Blake believed that art has the power to correct even sexual division. Samuel Daniel cremates himself, Blake sends Albion into the furnace so that the Sexes (and sex) must vanish and cease. From this willed death the public that undergoes it, by means of the poem Jerusalem, may arise into life. But in what form? Albion’s first regenerate act is to reach for his Bow of desire: “And he clothed himself in Bow & Arrows, in awful state, Fourfold.” He slays the Druid Spectre, or rational part, of Humanity. The passage deliberately echoes the description of the Spectre Sons of Albion in Plates 65-66, “immense in strength & power / In awful pomp and gold,” who construct Stonehenge as a temple of the Enlightenment. In this latter-day Arthurian romance English Blake slays Voltaire and Rousseau. He sends flaming arrows into Bacon, Newton, and Locke. The militant tone of this passage, so reminiscent of Edward Young in its destructive fantasies masked as patriotism and piety (Albion and Christ), makes me a little uncomfortable, and my misgivings extend to analyses like Cooke’s which identify the “final moment” (Cooke’s phrase) of the poem as Albion’s sacrifice. In my text the poem does not end at 96:35.

Cooke rightfully says that a Romantic poem tends to waver between Prometheanism and Stoicism, and that its structure is more often an oscillation between the two poles than a direct movement from one state of being to another.
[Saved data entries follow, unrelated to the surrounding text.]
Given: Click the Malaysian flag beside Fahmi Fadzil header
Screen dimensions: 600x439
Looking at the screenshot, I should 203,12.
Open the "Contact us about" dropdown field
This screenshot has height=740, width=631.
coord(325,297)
This suggests the problem of interpretation we encounter in confronting Romantic texts, never sure which points can be assembled into an authentic pattern, always reading a concluding scene or a penultimate scene as a definitive statement. Artists like Blake planned it that way, of course, by keeping their “system” open enough to accommodate our own changing perspective. Whatsoever point we gain, begin page 287 | back to top we yet have something to pursue. A critic’s disregard of native tradition and historical context, then, and his recourse to the language of “consciousness,” will result in a partial but not comprehensive reading of a text as complex as Jerusalem. In his armed vision, his appetite for a Christian Triumph as absolute as Edward Young’s, Blake simply cannot be mistaken for Wordsworth or Keats or Wallace Stevens or anyone else. The errors of generalization, as Blake eloquently maintained, outweight the insights. If Blake were Cooke’s Blake he would not speak so compellingly to a public still convinced, in depths so profound that only art can reach, that it will escape non-entity by finding new worlds to conquer.